Nonetheless, the resulting bill went on to ignore this recommendation, and ruled out freezing altogether. In so doing, it has made it all but inevitable that the number of transferable eggs would have to be raised... and with it, the health risks to the patient. In fact the bill has already been amended, in order to increase the limit to three in certain cases.

In view of the obvious sensitivity of this delicate matter, one would have expected that the prospective parents would be given at least as much weight during the debate as the fertilised ovum. Instead, both government and opposition seemed uniquely concerned with allaying the fears and objections of a single vociferous lobby group, to the exclusion of all other considerations.
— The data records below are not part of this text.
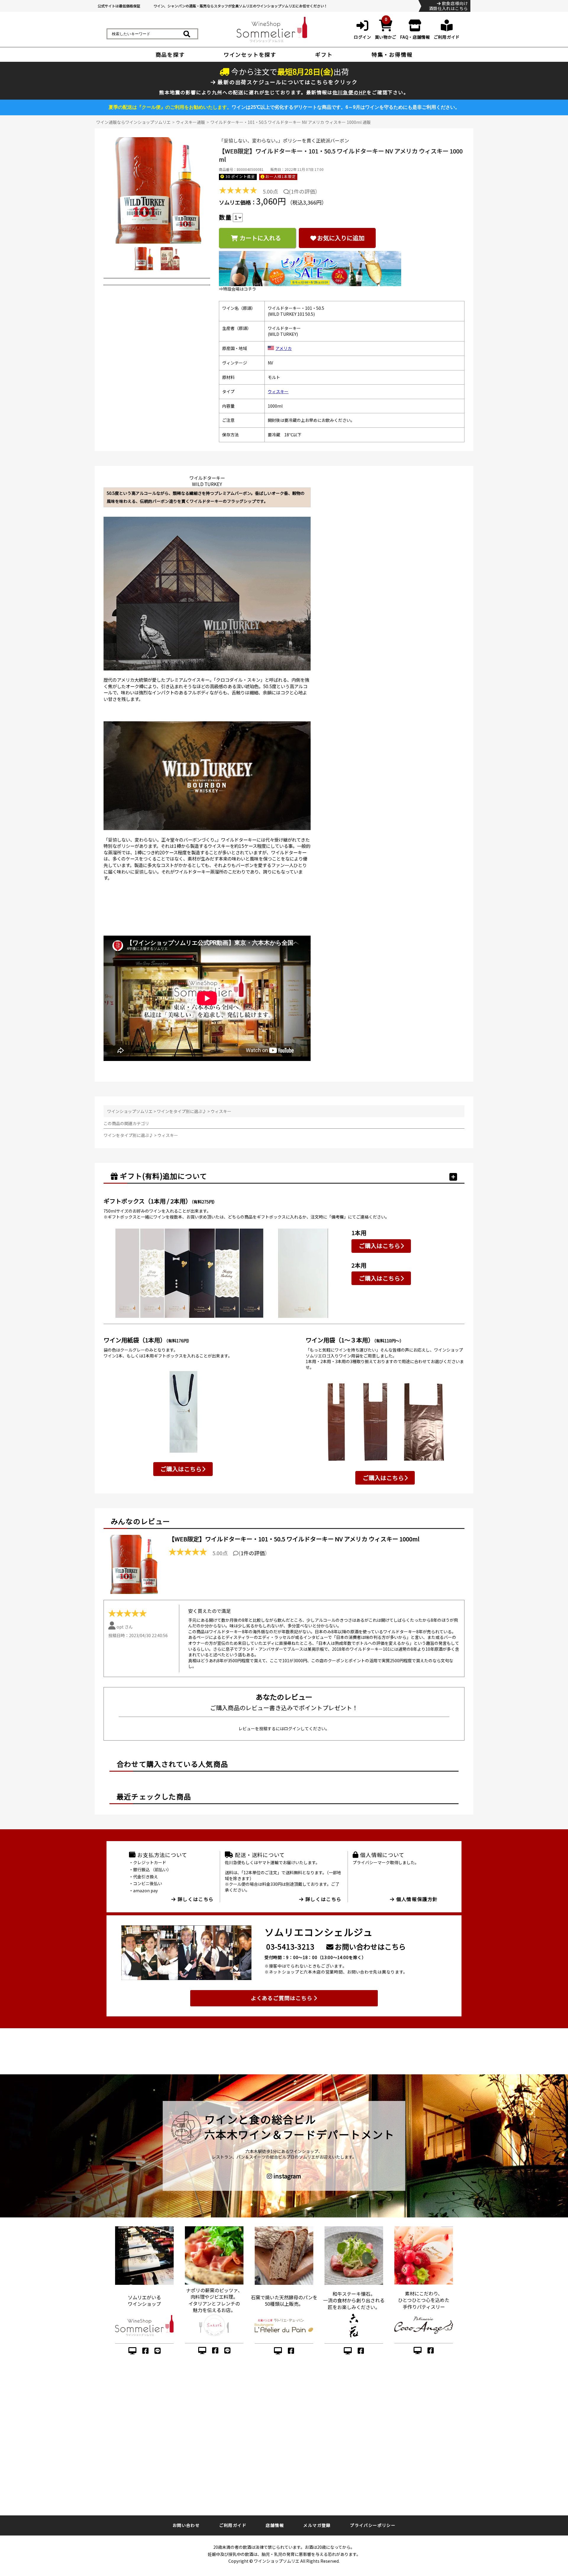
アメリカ (283, 348)
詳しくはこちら (195, 1899)
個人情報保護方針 (416, 1899)
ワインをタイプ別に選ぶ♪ (181, 1111)
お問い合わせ (186, 2525)
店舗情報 (275, 2525)
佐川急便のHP (350, 92)
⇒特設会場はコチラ (237, 289)
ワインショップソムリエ (130, 1111)
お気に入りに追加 (340, 238)
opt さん (125, 1627)
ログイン (292, 1728)
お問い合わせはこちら (369, 1946)
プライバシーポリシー (373, 2525)
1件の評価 (303, 191)
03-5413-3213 (290, 1946)
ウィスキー (278, 391)
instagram (286, 2176)
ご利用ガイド (232, 2525)
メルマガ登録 (316, 2525)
This very point was underscored recently by Dr Josie Muscat - the only medical profession to offer the service in Malta - who reacted to the bill with the stark verdict: "They are trying to please everybody. Except patients."

This is one of the reasons why the Embryo Protection Act has been widely criticised as 'overtly conservative' - a label that might not be particularly pejorative in itself; but which one does not exactly associate with a party claiming to tout 'moderate, liberal and progressive' credentials.

Ultimately there are very good reasons why any such movement would object to a law that - no matter how well-intentioned - increases health risks to pregnant women. By the same token, one would also expect a very thorough explanation as to why the same movement would instead agree with the government on all these points.

But as usual, the explanation seems to have less to do with IVF and all its associated medical concerns, than with the particular political circumstances of the Labour Party at the moment... and more cogently, the circumstances of the government it is trying to unseat.

Looking at the same issue through a political lens, the picture is suddenly very different. As long as the Labour Party could bank on rebel government MPs to regularly vote against their party line, it made political sense to test government's majority at every opportunity - as Labour has spent much of the past year doing.

But with government's rebels now apparently supporting the IVF bill, the Opposition seems to have suddenly lost its appetite for opposing.

And herein lies the problem. Just as the IVF law seems to have overlooked the existence of patients, the Labour Party seems to have forgotten the existence of the people it claims to represent: i.e., the liberals, moderates and progressives.

Not unreasonably, these expected 'their' movement to also represent their views in parliament. Surely they must have been disappointed, to see the Labour Party in full agreement with the Nationalist Party's conservative stand on such a polemical issue.

One has to question this matter from its narrow political perspective, too. The Labour Party has been reluctant to show its hand when it comes to party policies; and this is understandable, if not exactly commendable. But it is simply beggars belief that the same Labour Party would also risk tarnishing its liberal and progressive credentials so soon before an election, when the only visible policy difference between the two parties is precisely their approach to liberal issues.

This would be a mystery even were the two parties neck and neck. But polls currently place the Labour Party so far ahead, that the stance is utterly incomprehensible. One is forcefully reminded of the old saying: 'If you can't beat them, join them'.

Only Labour seems to be joining its opponents even when it can easily beat them.